* START Document text *
I always heed people's first reactions. You know when you visit a place and people ask where you're going. The reactions to Subo are all the same. "Ooh I love that place!" or "It's my favourite!" and when I was doing my visit to find Newcastle's best, I almost didn't go to Subo. The reason why was that it was closed the two nights I was staying there (Monday and Tuesday) but it felt like such a glaring omission that I stayed the extra day to fit in dinner.
It's a warmly lit small dining room and we take a seat in the corner. "Six years ago we didn't know how it would go," says Suzie about the modest space. Service is exceptional here, I wish all wait staff were like this and one darling waiter even offers to hold the light to light the food (a first!).
There is a short wine menu and they are happy to serve wine match to courses. Twice a season the menu changes and we are eating the second Autumn menu this evening that has just debuted. Five courses here are $90. Sheriden tells me that this is often a celebration restaurant for locals for milestones and events.
We start with some bread-slices of Baked Uprising's city loaf with house churned butter with caramelised garlic and nori salt.
The hiramasa kingfish is lightly seared and served on a bed of black sesame paste with a refreshing finger lime and yuzu dressing with coriander fronds and dehydrated miso flakes. The rich black sesame paste balances the freshness of the citrus fruits in a gentle interplay.
The Berkshire Pork from Byron Bay is slow cooked 2-3 hours and then it is pulled apart, mixed with sage and ginger, reformed into a croquette and coated in panko crumbs and deep fried. It comes with a kimchi purée togarashi pepper, ginger and apple. There are also pieces of pickled cucumber done with apple vinegar, rice wine and apple juice as well as tapioca crisps sprinkled with togarashi. Berkshire pork is such a luscious pork and this is a great Autumnal dish that warms you up.
The last savoury dish is Cape Grim Short Rib beef that is braised in chicken stock with star anise, orange peel, kecap manis, fish sauce and soy sauce for six hours. It is then pulled apart and pressed into and fried with fermented garlic puree and served with potato, turnip, preserved lemon, black pepper, mustard and beef jus. This is an intensely flavoured dish where the beef flavour is enhanced by the surrounding flavours. The beef is wonderfully soft and it is accompanied by a bowl of moreish baby carrots roasted in butter cumin and honey.
* END Document text *
— Work to complete —
Please restate the restaurant review starting with "It's a warmly" and going on through "milestones and events.", substituting "drinks list" for "wine menu".
* START Data supplied *
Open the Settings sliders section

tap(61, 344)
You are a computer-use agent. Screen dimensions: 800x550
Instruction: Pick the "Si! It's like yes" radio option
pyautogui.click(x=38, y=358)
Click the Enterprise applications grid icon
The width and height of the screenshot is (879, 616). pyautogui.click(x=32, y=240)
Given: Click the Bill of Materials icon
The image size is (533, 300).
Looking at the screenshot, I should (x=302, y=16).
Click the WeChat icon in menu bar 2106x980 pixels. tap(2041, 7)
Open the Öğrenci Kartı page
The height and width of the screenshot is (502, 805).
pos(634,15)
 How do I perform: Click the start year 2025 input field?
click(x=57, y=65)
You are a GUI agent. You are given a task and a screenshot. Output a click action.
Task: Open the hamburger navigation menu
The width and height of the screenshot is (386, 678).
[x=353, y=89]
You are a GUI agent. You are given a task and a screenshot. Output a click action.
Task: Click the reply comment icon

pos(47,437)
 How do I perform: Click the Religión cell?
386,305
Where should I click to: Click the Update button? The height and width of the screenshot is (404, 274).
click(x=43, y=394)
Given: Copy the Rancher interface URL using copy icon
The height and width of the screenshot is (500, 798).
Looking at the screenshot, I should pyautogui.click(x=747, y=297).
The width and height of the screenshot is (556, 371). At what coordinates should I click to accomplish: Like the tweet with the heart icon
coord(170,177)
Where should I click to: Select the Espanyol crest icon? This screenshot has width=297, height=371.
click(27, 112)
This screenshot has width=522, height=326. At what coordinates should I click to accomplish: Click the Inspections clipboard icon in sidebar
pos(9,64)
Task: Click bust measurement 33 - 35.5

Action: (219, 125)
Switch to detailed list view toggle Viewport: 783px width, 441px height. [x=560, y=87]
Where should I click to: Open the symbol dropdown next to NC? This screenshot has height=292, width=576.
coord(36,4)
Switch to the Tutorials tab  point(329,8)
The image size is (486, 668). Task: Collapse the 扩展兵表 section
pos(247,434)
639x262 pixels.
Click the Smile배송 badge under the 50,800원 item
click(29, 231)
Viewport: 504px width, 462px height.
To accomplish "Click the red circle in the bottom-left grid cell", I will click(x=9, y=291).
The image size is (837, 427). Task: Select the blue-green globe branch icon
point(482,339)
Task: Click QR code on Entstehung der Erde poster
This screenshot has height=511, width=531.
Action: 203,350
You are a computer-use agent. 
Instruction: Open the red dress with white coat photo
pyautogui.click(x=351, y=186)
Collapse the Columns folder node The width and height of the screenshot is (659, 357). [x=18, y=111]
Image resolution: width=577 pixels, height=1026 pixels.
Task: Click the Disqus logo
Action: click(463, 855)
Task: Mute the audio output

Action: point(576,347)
* END Data supplied *
— Solution to the problem —
It's a warmly lit small dining room and we take a seat in the corner. "Six years ago we didn't know how it would go," says Suzie about the modest space. Service is exceptional here, I wish all wait staff were like this and one darling waiter even offers to hold the light to light the food (a first!).
There is a short drinks list and they are happy to serve wine match to courses. Twice a season the menu changes and we are eating the second Autumn menu this evening that has just debuted. Five courses here are $90. Sheriden tells me that this is often a celebration restaurant for locals for milestones and events.